O site usa animações para simular um documento secreto sendo revelado. O texto surge lentamente na tela, como se estivesse sendo digitado, afirmando que "aliens" viveriam entre os americanos há décadas. Só depois fica claro que o termo se refere a imigrantes em situação irregular, usando o sentido jurídico da palavra "alien" nos EUA.

"Por 60 anos, o governo dos EUA manteve um segredo bem guardado. Aliens têm caminhado entre nós, vivido em nossas vizinhanças e interagido conosco no nosso cotidiano", afirma o texto de abertura, com letras verdes finas sobre um fundo imitando o espaço sideral.
"Eles compraram nas mesmas lojas, participaram das mesmas aulas que nossas crianças e viveram existências humanas aparentemente normais. Com uma exceção —eles não pertencem a este lugar. Milhões chegaram sob a proteção da escuridão e se integraram diretamente à nossa sociedade", acrescenta.

Além do texto introdutório, o site exibe um mapa com os locais onde imigrantes foram detidos nos EUA, acompanhado de informações como nacionalidade dos envolvidos e os supostos crimes atribuídos a eles. A plataforma permite realizar buscas personalizadas por cidade, estado ou tipo de crime.

Mais abaixo, o visitante encontra um texto que incentiva denúncias de imigrantes em situação irregular, além de um botão que direciona para um formulário de denúncia do ICE, o Serviço de Imigração dos EUA. No botão, sobre um fundo vermelho, aparece a frase "Denunciar alienígenas suspeitos".

"Se você testemunhou uma abdução alienígena, não se alarme. O alienígena está em boas mãos. Nós cuidaremos dele... e o devolveremos em segurança ao seu local de origem", diz o texto, que logo na sequência esclarece que a referência não é a extraterrestres, mas a imigrantes em situação irregular.
"Eles não eram homenzinhos verdes.
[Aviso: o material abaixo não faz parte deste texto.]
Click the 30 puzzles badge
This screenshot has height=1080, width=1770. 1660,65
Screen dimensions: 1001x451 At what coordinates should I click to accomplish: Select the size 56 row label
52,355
Esses 'alienígenas' são os milhões de imigrantes ilegais que invadiram nosso país sob a proteção da escuridão. O presidente Trump disse a verdade. O acobertamento acabou. Reforcem a segurança da fronteira. Deportem todos eles", acrescenta.

No sistema legal dos EUA, o termo "alien" é usado para designar qualquer estrangeiro que não tenha cidadania norte-americana. Por ser considerado pejorativo, o uso da expressão passou a ser alvo de críticas e, durante o governo de Joe Biden, foi substituído pelo termo "não cidadão".

Trump restaurou o uso da expressão no primeiro dia de seu segundo mandato, em 20 de janeiro de 2025, em um controverso decreto presidencial nomeado "Protegendo o povo americano da invasão". A expressão foi citada 33 vezes ao longo do documento, que embasa o endurecimento das políticas imigratórias e a ampliação das deportações.